• [Activity]:
Copy verbatim the span of lines beginning at the line that contains "At what coordinates" and ending with the final line of the data. Exclude pictures from the copy.

• [Data shown]:
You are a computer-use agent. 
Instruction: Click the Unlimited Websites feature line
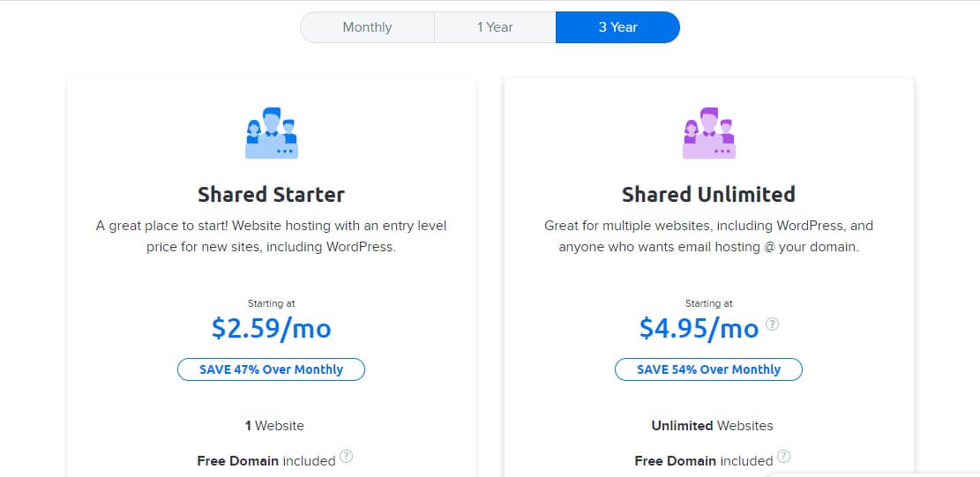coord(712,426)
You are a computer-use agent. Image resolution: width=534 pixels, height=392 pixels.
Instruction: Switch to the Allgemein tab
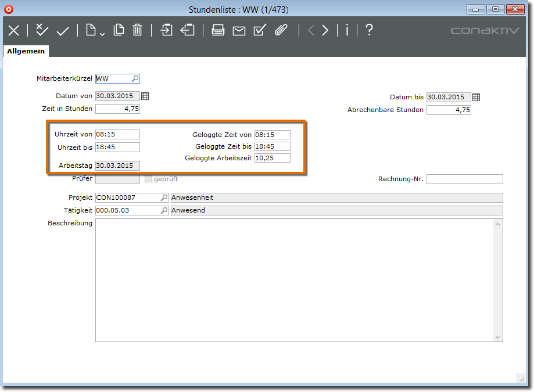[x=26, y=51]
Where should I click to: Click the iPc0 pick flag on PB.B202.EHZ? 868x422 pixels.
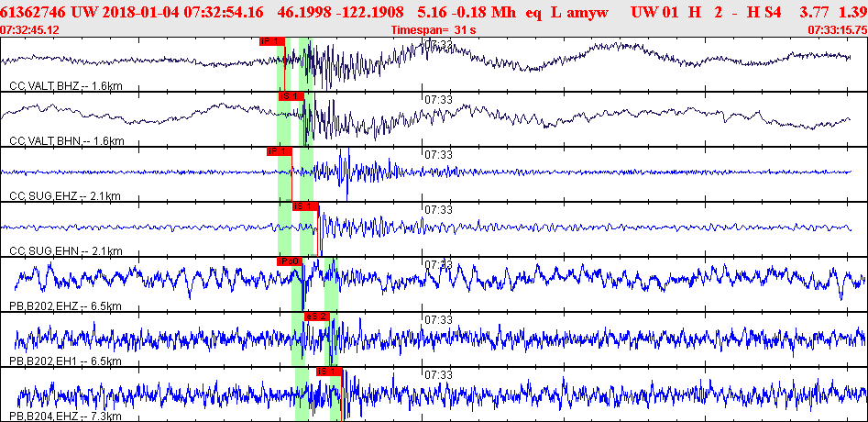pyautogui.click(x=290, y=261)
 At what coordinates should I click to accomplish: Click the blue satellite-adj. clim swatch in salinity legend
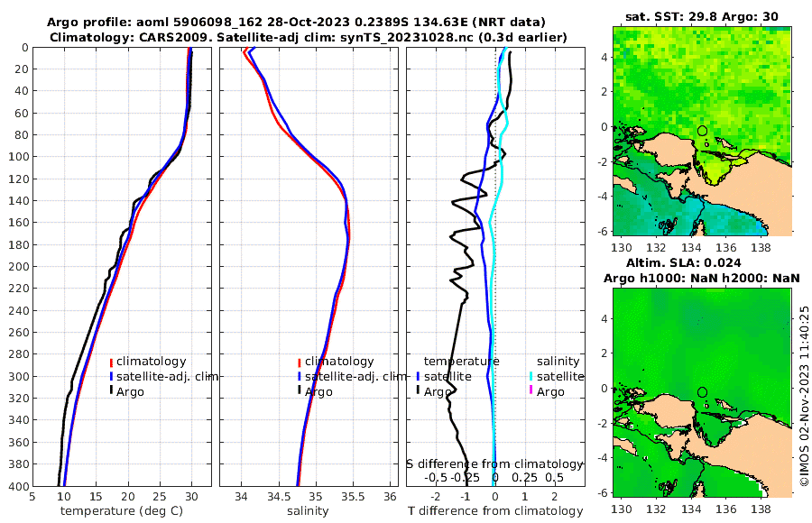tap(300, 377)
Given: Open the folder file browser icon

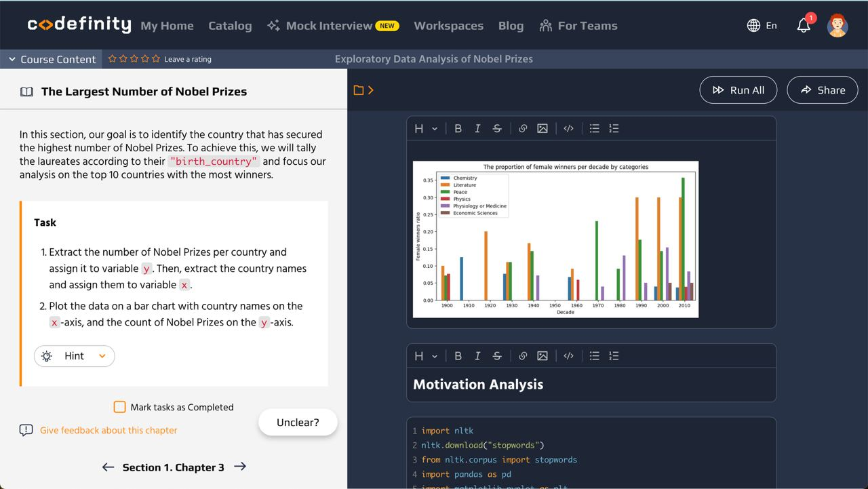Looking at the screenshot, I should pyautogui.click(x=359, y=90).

• [Task output]:
 At what coordinates should I click to accomplish: Click the blue satellite-adj. clim swatch in salinity legend
tap(300, 377)
Given: Open the folder file browser icon

Looking at the screenshot, I should pyautogui.click(x=359, y=90).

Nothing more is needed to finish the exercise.